Conclusioni : il cristianesimo di Manzoni ha una fondamentale matrice pessimistica, che non si risolve però nella rassegnazione di fronte al male della Storia: un atteggiamento energico può contrastare il male se è animato dalla fiducia nella possibilità di un relativo superamento dell’ingiustizia. (cfr. Promessi sposi, le parole finali di Lucia: “e io, -disse un giorno al suo moralista [Renzo n.d.r.] – cosa volete che abbia imparato? Io non sono andata a cercare i guai: son loro che son venuti a cercare me.” (…) “Dopo un lungo dibattere e cercare insieme, conclusero che i guai vengono bensì spesso, perché ci si è dato cagione; ma che la condotta più cauta e più innocente non basta a tenerli lontani, e che quando vengono, o per colpa o senza colpa, la fiducia in Dio li raddolcisce, e li rende utili per una vita migliore. Questa conclusione, benché trovata da povera gente, c’è parsa così giusta, che abbiam pensato dimetterla qui, come il sugo di tutta la storia.”)
Il Manzoni sottolinea il problema della giustizia sociale; la religione contribuisce a sensibilizzare i ricchi perché diano agli emarginati. Si segnalano inoltre anche i riferimenti a figure che poi diverranno personaggi del romanzo manzoniano (“la casta porpora” = Lucia; “il confidente ingegno” = Renzo, ecc. ecc)
Aspetto formale:
• lirica corale (non più l’io eroico, ma la voce collettiva della coscienza cristiana: (“Noi t’imploriam”).
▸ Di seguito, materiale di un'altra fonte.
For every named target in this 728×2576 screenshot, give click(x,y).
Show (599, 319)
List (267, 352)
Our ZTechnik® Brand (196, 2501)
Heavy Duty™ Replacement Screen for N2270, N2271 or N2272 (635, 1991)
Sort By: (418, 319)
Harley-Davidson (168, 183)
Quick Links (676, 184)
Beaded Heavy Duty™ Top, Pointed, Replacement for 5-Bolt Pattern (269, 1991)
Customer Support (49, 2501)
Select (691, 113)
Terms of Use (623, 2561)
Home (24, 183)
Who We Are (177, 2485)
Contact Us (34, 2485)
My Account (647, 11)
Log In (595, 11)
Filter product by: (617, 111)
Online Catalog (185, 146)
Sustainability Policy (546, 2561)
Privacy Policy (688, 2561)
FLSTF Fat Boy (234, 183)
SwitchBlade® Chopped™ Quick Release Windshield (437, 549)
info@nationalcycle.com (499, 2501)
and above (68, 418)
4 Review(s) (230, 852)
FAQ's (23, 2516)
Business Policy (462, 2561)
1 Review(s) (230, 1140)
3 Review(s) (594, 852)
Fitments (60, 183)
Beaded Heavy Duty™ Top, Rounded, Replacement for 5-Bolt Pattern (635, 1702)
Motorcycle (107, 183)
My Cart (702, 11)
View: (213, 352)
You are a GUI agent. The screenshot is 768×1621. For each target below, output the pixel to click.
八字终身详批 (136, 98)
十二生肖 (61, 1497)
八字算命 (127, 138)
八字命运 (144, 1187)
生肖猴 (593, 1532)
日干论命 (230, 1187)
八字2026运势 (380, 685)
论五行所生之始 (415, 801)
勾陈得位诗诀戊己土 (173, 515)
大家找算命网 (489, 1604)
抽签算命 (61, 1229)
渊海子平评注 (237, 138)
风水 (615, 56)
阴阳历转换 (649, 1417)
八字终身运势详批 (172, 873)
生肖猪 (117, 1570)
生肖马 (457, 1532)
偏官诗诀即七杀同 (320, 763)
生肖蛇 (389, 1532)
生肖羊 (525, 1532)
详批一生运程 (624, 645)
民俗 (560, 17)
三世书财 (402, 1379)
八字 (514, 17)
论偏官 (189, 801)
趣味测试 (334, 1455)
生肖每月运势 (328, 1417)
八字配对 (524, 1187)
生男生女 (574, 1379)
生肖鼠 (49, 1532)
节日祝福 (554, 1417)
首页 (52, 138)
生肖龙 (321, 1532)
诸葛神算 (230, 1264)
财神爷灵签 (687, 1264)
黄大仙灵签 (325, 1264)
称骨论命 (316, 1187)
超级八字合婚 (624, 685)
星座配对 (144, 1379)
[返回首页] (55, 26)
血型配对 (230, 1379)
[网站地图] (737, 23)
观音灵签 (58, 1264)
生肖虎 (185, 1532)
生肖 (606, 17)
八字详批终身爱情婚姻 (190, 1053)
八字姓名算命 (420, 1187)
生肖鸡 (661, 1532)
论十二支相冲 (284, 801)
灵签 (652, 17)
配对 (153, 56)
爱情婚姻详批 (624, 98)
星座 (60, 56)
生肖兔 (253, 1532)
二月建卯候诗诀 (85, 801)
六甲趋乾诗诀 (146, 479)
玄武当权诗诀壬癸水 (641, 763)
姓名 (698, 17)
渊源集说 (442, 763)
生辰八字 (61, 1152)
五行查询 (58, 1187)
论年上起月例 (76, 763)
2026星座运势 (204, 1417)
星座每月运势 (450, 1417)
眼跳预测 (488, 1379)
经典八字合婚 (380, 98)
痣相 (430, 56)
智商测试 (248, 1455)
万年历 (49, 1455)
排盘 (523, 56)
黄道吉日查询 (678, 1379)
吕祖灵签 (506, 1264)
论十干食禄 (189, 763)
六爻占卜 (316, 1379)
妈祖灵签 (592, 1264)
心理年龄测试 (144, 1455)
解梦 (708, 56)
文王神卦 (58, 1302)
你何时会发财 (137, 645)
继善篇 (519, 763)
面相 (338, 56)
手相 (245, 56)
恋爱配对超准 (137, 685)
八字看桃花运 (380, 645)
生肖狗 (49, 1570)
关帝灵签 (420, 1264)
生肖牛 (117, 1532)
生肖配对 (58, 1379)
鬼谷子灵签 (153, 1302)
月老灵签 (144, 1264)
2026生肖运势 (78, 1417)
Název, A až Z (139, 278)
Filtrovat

• Versi rapidi, concitati, incalzanti (non più linguaggio aulico, ma non ancora prosaico)
LA LIRICA POLITICA
Dopo due infelici tentativi di canzone politica (Aprile 1814 e Il proclama di Rimini, entrambi incompiuti), Manzoni compone nel 1821 l’ode Marzo 1821
Dati tecnici:
• Composta nel marzo 1821 quando i patrioti lombardi speravano che Carlo Alberto con l’esercito piemontese venisse in aiuto per combattere l’Austria.
• Manzoni anticipa gli eventi immaginando che l’esercito piemontese abbia già varcato il Ticino e stia giungendo in aiuto.
• L’ode fu pubblicata solo nel 1848; forse il manoscritto era stato distrutto dal Manzoni stesso per paura delle perquisizioni austriache e tenuto a memoria fino ad allora.
• Forse l’ultima strofa (“Or giornate del nostro riscatto/oh dolente per sempre colui/che da lunge, dal labbro d’altrui, come un uomo straniero le udrà!/Che a’ suoi figli narrandole un giorno/dovrà dir sospirando: io non c’era;/che la santa vittrice bandiera/salutata quel dì non avrà”.) fu scritta nel ’48 durante le cinque giornate di Milano.
• Metrica: stofe di 8 decasillabi che conferiscono alla lirica un ritmo cadenzato, da battaglia; questo è dovuto al fatto che gli accenti cadono nell’endecasillabo sempre nelle sedi 3, 6, 9)
Tematiche:
• Dio soccorre i popoli che lottano per la propria indipendenza, perché opprimere un altro popolo va contro le leggi di Dio (come si può vedere nelle sacre scritture a proposito del Faraone egiziano e degli ebrei: “Sì, quel Dio che nell’onda vermiglia/chiuse il rio che inseguiva Israele)). E questo vale per ogni popolo!
• L’opera è dedicata a Theodor Korner, poeta tedesco morto in battaglia combattendo contro Napoleone: ciò significa che anche gli Austriaci hanno combattuto la tirannide; come ora possono essere gli oppressori?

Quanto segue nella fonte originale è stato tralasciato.